Stored data
◆ ◆ ◆ ◆ ◆ ◆ ◆

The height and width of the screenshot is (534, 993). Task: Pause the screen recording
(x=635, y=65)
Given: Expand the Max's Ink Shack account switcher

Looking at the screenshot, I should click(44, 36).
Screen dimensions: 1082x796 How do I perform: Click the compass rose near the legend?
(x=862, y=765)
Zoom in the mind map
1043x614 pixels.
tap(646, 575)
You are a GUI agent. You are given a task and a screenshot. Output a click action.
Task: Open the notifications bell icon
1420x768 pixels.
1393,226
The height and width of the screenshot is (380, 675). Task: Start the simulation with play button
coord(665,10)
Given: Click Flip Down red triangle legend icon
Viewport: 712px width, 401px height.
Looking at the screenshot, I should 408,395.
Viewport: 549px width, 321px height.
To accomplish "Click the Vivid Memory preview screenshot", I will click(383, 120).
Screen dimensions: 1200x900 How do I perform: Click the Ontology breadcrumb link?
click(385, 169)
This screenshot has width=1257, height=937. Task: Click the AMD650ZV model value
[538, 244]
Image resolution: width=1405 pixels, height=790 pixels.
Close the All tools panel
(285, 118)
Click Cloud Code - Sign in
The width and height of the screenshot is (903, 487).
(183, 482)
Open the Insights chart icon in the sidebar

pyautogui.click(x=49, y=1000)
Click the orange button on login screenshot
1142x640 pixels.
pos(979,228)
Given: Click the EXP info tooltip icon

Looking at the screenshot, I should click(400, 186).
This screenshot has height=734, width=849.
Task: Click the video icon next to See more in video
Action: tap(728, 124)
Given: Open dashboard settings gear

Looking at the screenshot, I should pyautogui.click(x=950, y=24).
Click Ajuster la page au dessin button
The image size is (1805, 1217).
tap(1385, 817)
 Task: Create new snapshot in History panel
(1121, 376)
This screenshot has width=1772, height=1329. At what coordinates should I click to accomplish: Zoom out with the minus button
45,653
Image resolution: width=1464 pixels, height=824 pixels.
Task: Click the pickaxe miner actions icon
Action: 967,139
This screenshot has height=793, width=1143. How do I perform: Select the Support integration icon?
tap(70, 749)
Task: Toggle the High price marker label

◆ ◆ ◆ ◆ ◆ ◆ ◆

▸ **What to work on**:
Please transcribe the data shown above in full, exactly as it stands.

▸ **Output**:
The height and width of the screenshot is (534, 993). Task: Pause the screen recording
(x=635, y=65)
Given: Expand the Max's Ink Shack account switcher

Looking at the screenshot, I should click(44, 36).
Screen dimensions: 1082x796 How do I perform: Click the compass rose near the legend?
(x=862, y=765)
Zoom in the mind map
1043x614 pixels.
tap(646, 575)
You are a GUI agent. You are given a task and a screenshot. Output a click action.
Task: Open the notifications bell icon
1420x768 pixels.
1393,226
The height and width of the screenshot is (380, 675). Task: Start the simulation with play button
coord(665,10)
Given: Click Flip Down red triangle legend icon
Viewport: 712px width, 401px height.
Looking at the screenshot, I should 408,395.
Viewport: 549px width, 321px height.
To accomplish "Click the Vivid Memory preview screenshot", I will click(383, 120).
Screen dimensions: 1200x900 How do I perform: Click the Ontology breadcrumb link?
click(385, 169)
This screenshot has width=1257, height=937. Task: Click the AMD650ZV model value
[538, 244]
Image resolution: width=1405 pixels, height=790 pixels.
Close the All tools panel
(285, 118)
Click Cloud Code - Sign in
The width and height of the screenshot is (903, 487).
(183, 482)
Open the Insights chart icon in the sidebar

pyautogui.click(x=49, y=1000)
Click the orange button on login screenshot
1142x640 pixels.
pos(979,228)
Given: Click the EXP info tooltip icon

Looking at the screenshot, I should click(400, 186).
This screenshot has height=734, width=849.
Task: Click the video icon next to See more in video
Action: tap(728, 124)
Given: Open dashboard settings gear

Looking at the screenshot, I should pyautogui.click(x=950, y=24).
Click Ajuster la page au dessin button
The image size is (1805, 1217).
tap(1385, 817)
 Task: Create new snapshot in History panel
(1121, 376)
This screenshot has width=1772, height=1329. At what coordinates should I click to accomplish: Zoom out with the minus button
45,653
Image resolution: width=1464 pixels, height=824 pixels.
Task: Click the pickaxe miner actions icon
Action: 967,139
This screenshot has height=793, width=1143. How do I perform: Select the Support integration icon?
tap(70, 749)
Task: Toggle the High price marker label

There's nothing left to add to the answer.